McPherson-Nau believes two more locations will fix some problems, but she thinks the state needs to help patients in the interim. 

“Do you know how many complaints I get from downstate patients? ‘I don’t have a car. I have no money. I have no way to get up there,’” she says. “They have not worked with the state to devise some sort of delivery program. That would have saved a lot of their heartache. There have been a lot of complaints from the get-go.” 

Ferguson also cites location of the dispensary as the biggest issue. But to that she adds the enrollment fee of $125—a price she views as too high. She also criticizes the state for issuing cards to approved patients too slowly, with some waiting up to six months. 

Remedies are in the works, Hyland says. The Kent County Compassion Center was announced in September. It is scheduled to open in the second half of 2017. As of mid-October, the Division of Public Health had named a Sussex County vendor and was nearing a deal with an independent testing lab to further ensure product safety and consistent quality. 

Hyland admits to some initial hiccups in issuing cards due to a meticulous process for validating patients’ illnesses, but the process is streamlining. Increased manpower in the program’s office staffing has contributed to shorter wait times for approvals. And he points out that there are income-based and disability-based fee waivers for cards. 

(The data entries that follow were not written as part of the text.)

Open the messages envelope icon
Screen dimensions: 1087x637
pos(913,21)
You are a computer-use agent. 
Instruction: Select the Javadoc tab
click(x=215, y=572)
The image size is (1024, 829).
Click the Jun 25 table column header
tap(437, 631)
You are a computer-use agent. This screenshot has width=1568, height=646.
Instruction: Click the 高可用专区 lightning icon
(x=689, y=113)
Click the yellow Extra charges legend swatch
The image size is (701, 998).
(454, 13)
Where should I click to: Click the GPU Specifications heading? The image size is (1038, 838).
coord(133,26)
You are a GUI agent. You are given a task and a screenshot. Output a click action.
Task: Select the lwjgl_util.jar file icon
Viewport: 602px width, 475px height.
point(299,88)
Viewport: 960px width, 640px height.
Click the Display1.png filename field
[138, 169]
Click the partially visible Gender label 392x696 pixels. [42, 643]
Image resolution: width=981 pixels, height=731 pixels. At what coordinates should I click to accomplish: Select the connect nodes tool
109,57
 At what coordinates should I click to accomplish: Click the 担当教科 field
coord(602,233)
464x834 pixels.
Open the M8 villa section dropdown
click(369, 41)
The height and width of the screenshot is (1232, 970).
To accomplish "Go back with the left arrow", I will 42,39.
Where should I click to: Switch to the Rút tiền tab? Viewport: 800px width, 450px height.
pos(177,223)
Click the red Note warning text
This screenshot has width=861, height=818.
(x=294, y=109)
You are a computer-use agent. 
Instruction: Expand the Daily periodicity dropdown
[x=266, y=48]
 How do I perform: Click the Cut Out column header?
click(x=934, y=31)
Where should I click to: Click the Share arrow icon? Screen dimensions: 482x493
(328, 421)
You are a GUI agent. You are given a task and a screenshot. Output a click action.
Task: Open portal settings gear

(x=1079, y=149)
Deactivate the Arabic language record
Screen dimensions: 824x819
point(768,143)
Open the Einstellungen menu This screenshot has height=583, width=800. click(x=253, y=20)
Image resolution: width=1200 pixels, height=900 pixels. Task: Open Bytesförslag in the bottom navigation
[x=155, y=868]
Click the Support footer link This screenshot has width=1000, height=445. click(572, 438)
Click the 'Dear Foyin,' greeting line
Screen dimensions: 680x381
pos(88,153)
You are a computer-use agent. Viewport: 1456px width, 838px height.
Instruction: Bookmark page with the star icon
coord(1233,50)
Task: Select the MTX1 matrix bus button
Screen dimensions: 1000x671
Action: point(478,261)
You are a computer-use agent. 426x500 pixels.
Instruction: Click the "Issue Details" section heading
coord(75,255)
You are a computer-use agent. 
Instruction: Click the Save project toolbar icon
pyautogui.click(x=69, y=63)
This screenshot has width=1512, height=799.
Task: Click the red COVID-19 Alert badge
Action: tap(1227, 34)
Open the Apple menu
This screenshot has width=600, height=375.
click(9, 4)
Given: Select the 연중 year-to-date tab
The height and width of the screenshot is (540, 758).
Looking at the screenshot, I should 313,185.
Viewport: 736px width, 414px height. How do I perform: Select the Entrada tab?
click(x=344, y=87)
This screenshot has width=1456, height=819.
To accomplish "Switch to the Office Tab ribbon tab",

“About half of the [enrollees] are getting no- or low-cost cards, so you can see that once I get to 4,000 patients, I’m only getting 2,000 who are paying every year,” Hyland says. Revenue from the cards and licenses for compassion centers appears to be just enough to sustain the program. (It receives no government funding.)  

Technological refinements, such as improved databases and more online features for patients such as payment portals, are also being researched.

The state monitors the program through the Medical Marijuana Oversight Committee, a group of doctors, patients and legislators who meet twice a year to discuss the problems and improvements. State Sen. Margaret Rose Henry, a member of the MMOC, describes the problems with the program as “growing pains.”

“Because it’s still against federal drug law, we wanted to be careful and make sure we were doing everything correctly,” she says. Overall, she is pleased with the program’s progress. Henry plans to introduce legislation in January that will legalize marijuana in Delaware for adults over 21, though Hyland said he could not speculate on how that might affect the medical marijuana program. 

Hyland has heard the voices of patients who not only depend on medical marijuana for relief, but who have lodged complaints. He meets often with everyone from individual patients to patient advocacy groups to physicians. 

“Do I feel that pressure? You bet I do,” Hyland says. “I have enormous empathy for all of these patients, and the parents, the caregivers. That’s something I take home at night. It’s not like paving a road, where you can look at it and say, ‘Oh that’s good. Let’s go to the next one.’ I cover this ground over and over again to make sure I’m doing it right.”